Songwriters Brian Kinsella and Jeff Grant were friends in high school, but the commencement of M. Bison did not occur until after their college days. Both had recorded demos in the seclusion of their dorms and eventually combined to release their debut EP, Not Bad!, in late 2007 with bassist Chris Jones and drummer Daniel Braithwaite. Below are a few tracks from their debut full-length, set to be dropped in December. As the bubbly infectiousness of “All Things to All People” indicates, M. Bison’s sound is modern and accessible, with guitars empowering a polished fusion of synth-pop and indie-rock that resembles Ozma, Weezer, and other acts specializing in power-pop hooks with backings of synth-pop and indie-rock. In this track, the bridge that joins synths with guitars embodies their motive in eventually readying for utter cohesion, indicated here by the unbiased use of piano. Its catchiness is irrefutable, and should lead to some airplay on college radio as a result. “Elves Sing La La La” is too full-bodied and dexterous for that type of exposure, but in showing the group’s songwriting and performing strengths it is highly impressive. Its tireless, energetic type of spontaneous guitar-led rock reminds me of early Sparks albums like Indiscreet and Kimono My House, a testament to M. Bison’s wide array of influences from the ’60s (The Beatles) to the ’00s (Dr. Dog).
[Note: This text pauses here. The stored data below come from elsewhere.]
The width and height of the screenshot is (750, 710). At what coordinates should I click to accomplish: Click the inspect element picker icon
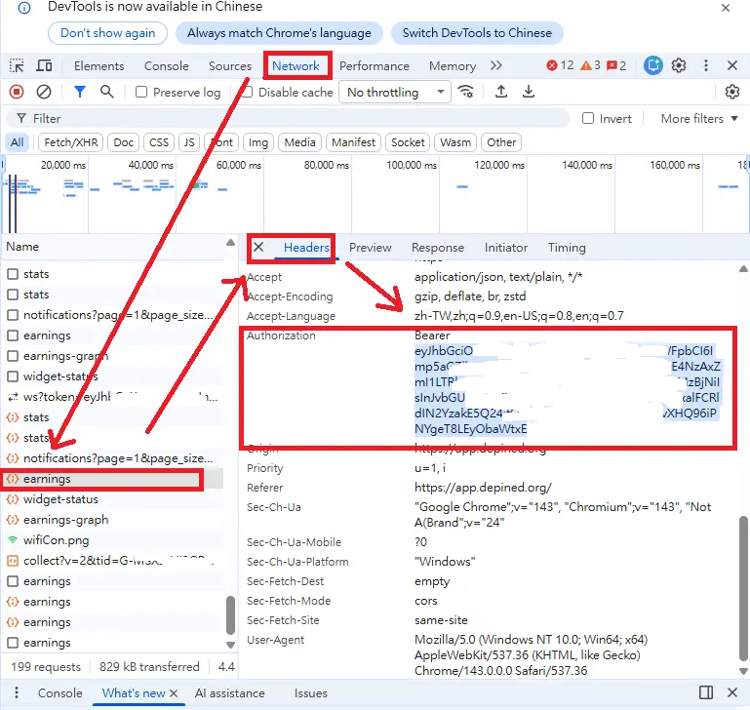pos(17,66)
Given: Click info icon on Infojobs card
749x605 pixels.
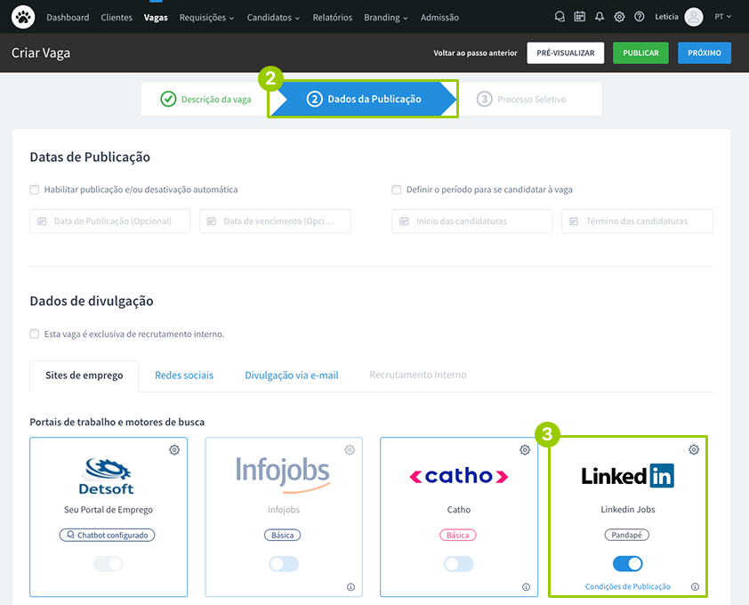Looking at the screenshot, I should point(350,587).
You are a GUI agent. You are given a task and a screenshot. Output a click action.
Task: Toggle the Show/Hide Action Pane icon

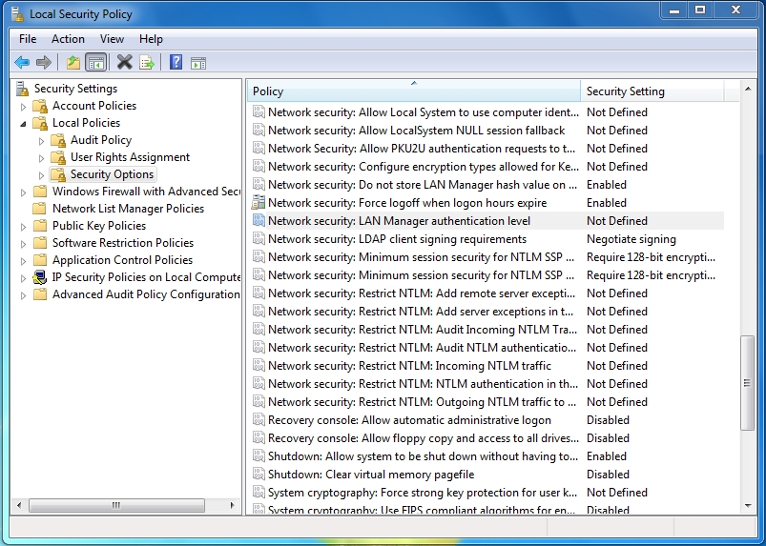click(198, 63)
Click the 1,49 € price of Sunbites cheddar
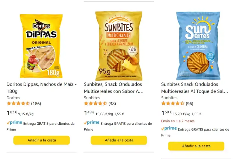This screenshot has height=159, width=233. coord(89,113)
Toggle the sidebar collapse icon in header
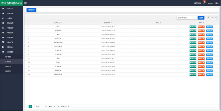Viewport: 221px width, 111px height. pos(25,3)
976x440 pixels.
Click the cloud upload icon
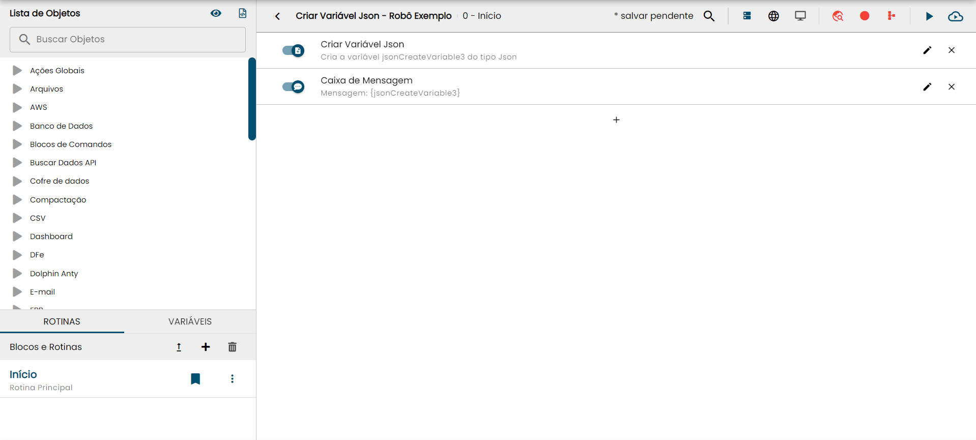tap(955, 16)
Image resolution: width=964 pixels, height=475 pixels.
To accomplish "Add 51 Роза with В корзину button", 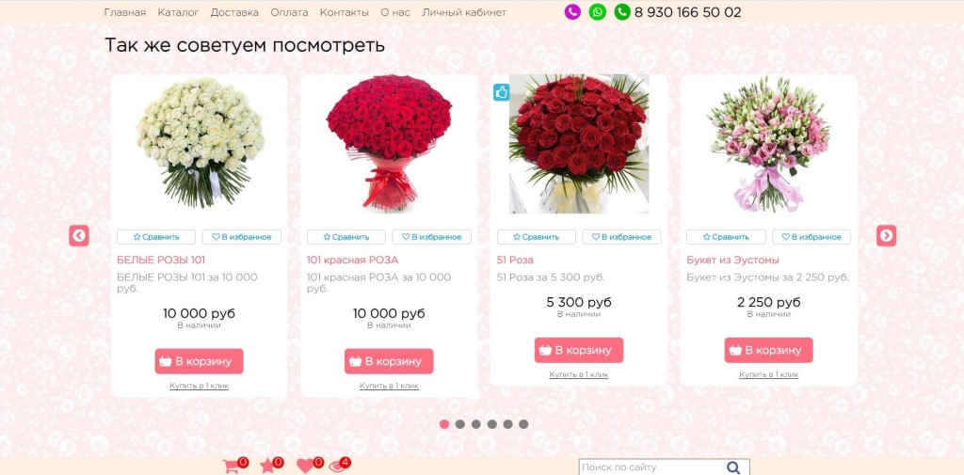I will pos(579,350).
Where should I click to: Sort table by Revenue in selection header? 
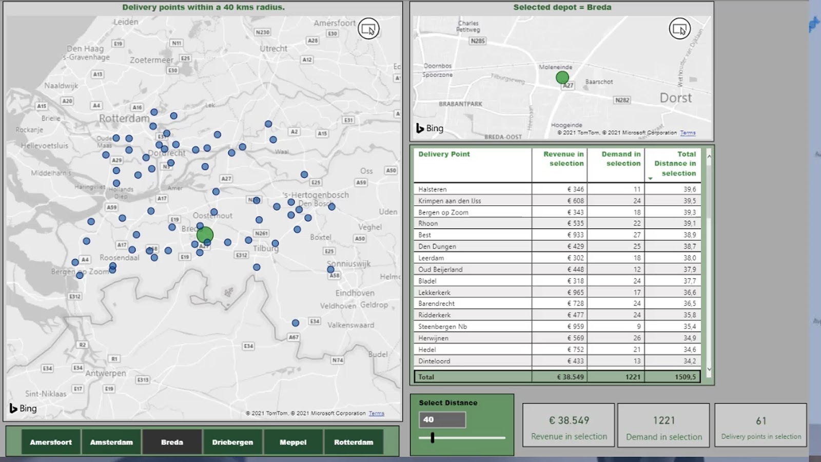(x=563, y=159)
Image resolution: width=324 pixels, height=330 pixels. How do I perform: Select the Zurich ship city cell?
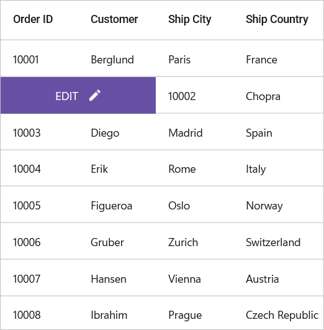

“Going Home Soon” plays to their more sincere side, using little more than an acoustic guitar and percussive hop to establish the feel-good acoustic harmonics of a Jason Mraz or Jack Johnson. It is a pretty elementary pop song but Kinsella and Grant offer some phenomenal vocal harmonics to spice things up a bit. It is probably the weakest of the samples, if only because of a song like “Samurai Showdown” shows that the group can create some majestic works that tower in comparison. This one falls along the lines of The Flaming Lips or Avalanches in their alignment of outdated clips with futuristic takes on electronic music. The latter part of this song shows this with its clips from “Kids Say the Darndest Things!” meshing with a variety of synth progressions, but prior to that it falls with ’60s pop revivalists in the vein of Dr. Dog. The middle of the track uses the flimsiness of the introduction to introduce great expansion in the form of intensified guitars and greater vocal melodies with even greater intensity. The melody is distinctively throwback, but what makes M. Bison so nostalgic is not only their name. How the same group is able to produce “Going Home Soon” and “Samurai Showdown” traces back to the days when the word “eclectic” was not used as a rare complimentary word, but rather a common characteristic of most active artists during pop’s heyday.